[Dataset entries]

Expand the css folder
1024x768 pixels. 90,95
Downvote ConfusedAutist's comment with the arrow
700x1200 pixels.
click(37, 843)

■ **AIM OF THE EXERCISE**
Give back exactly the lines running from the line that has "Downvote ConfusedAutist's comment" to the end of the entries above.

■ **REPLY TO THE TASK**
Downvote ConfusedAutist's comment with the arrow
700x1200 pixels.
click(37, 843)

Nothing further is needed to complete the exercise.